Columnist Miranda Divine wrote last month that the conservatives were “furious at what they see as an orchestrated campaign, with (Abbott’s) blessing, to sneak a change to the Marriage Act through parliament” and that they would withdraw their support from Abbott if he “doesn’t hold the line”.
Entsch nevertheless followed through with what he understood to be the PM’s imprimatur to obtain cross-party support for a new private member’s bill. This would fulfil Abbott’s declared requirement for any such legislation to be “owned by the Parliament” and not one party.
But once news of Entsch’s cross-party bill was leaked to the media, the PM took note of the warnings from the right and made it known that such private member’s bills rarely reach the voting stage in Parliament (remember Bill Shorten’s bill?) and so there was no need for a party room decision to allow a free vote.
Labor’s Penny Wong helpfully tweeted that six private member’s bills not only reached the voting stage but were also passed by the previous parliament. And that five were passed under John Howard’s government.
As the possibility of the proposed law being passed has moved from highly unlikely to not beyond the realms of possibility, the Liberal right have become increasingly shrill. So shrill in fact, that they’re beginning to rival the Great Unhinging of 2010. Since news of the Entsch bill has emerged, the lieutenants of the right have lined up to variously denounce gay marriage as the harbinger of bulk lot matrimony, our loss of face in Asia, a reason for ministers to walk the plank, an issue without momentum, and a distraction from the real issues of concern to everyday voters.

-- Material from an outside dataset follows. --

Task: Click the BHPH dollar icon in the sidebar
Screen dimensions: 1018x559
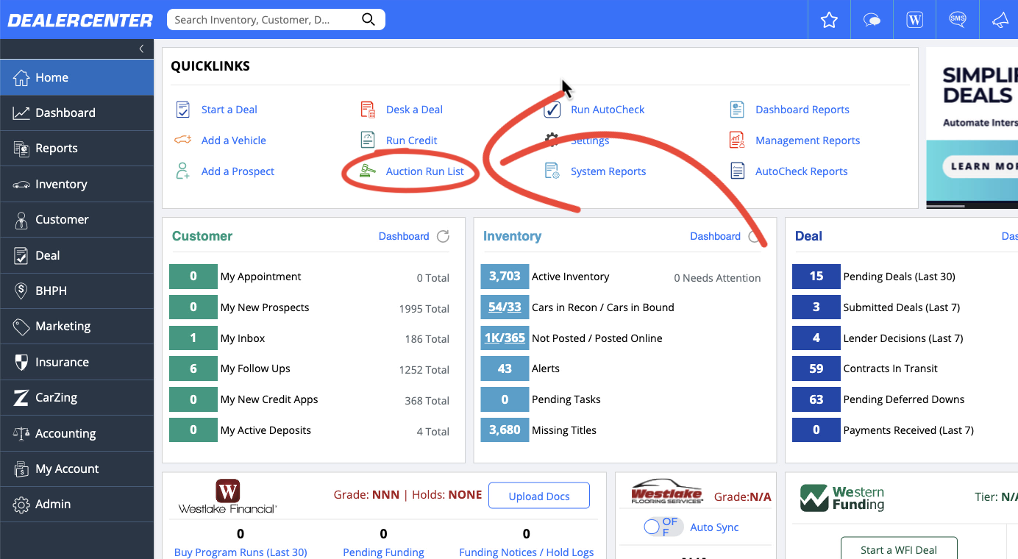Action: 20,291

There is but one small problem with the arch conservatives’ determination to hold the PM’s hand to the fire on gay marriage – their capacity to punish him.
They could arrange for his removal, in the same way they dispatched Turnbull, but who would they replace him with? Some voters of the right have already made it known they’d rather lose the election with Abbott than win with Turnbull. Julie Bishop fancies herself a contender, but it’s hard to see the party described by Peta Credlin as having entrenched inequality in its ranks and processes putting a woman in the top job. The right also have their man Scott Morrison lurking in the wings, but he is not yet ready for the ultimate political promotion.
And even in the fog of their self-indulgence the right must also realise that, having been recently reminded of the Rudd-Gillard turmoil, the last thing voters want is another round of leadership musical chairs.
In short, there is very little the right can do to the PM, other than speak sternly to him. However, they can – and do – exert and maintain the very influence castigated by Credlin by pre-selecting candidates who toe the conservative line. This makes it risky for moderate MPs and potential candidates to speak out in support of marriage equality.
Liberal Teresa Gambaro is reportedly one such MP. According to Dennis Shanahan, she is “torn between appealing to a large part of her marginal electorate that supports same-sex marriage and an equally large Liberal stronghold that does not – and that includes the members of her federal electorate council”. Despite facing this risk, Gambaro is backing the Entsch cross-party bill.
This brings us to the voters, an overwhelming majority of whom support marriage equality. If there was to be an electoral backlash from the minority, which party would the Liberal supporters who oppose gay marriage vote for if Liberal MPs helped the law to be passed? The ALP, which has a policy supporting marriage equality? Or maybe the Greens, who also support gay marriage?
For all the talk (through the media) of the “absolute necessity” for Abbott to “be seen to be standing up for his conservative base” after “disappointing” them on free speech, there really is nowhere else for those voters to go. They’ll begrudgingly vote for candidates like Gambaro rather than give their vote to lefties like Labor and the Greens.
It’s time for the PM to recognise the hollowness of the Liberal right’s threats and to call their bluff on marriage equality.
The conservatives have no viable options to replace him, and their determination to pre-select candidates who reflect their own minority views could lose more votes than it wins. Conversely, the right should wake up to the fact that, at least until Morrison is ready to step up, the mostly-conservative Abbott is the best option they have to remain relevant and dominant in today’s Liberal Party.
The Political Weekly: There were few winners in politics this week, but the Treasurer was definitely one of them.
It went largely unreported, but on the weekend one of the Federal Government’s most prominent women challenged the Liberal Party to do something about its woman problem.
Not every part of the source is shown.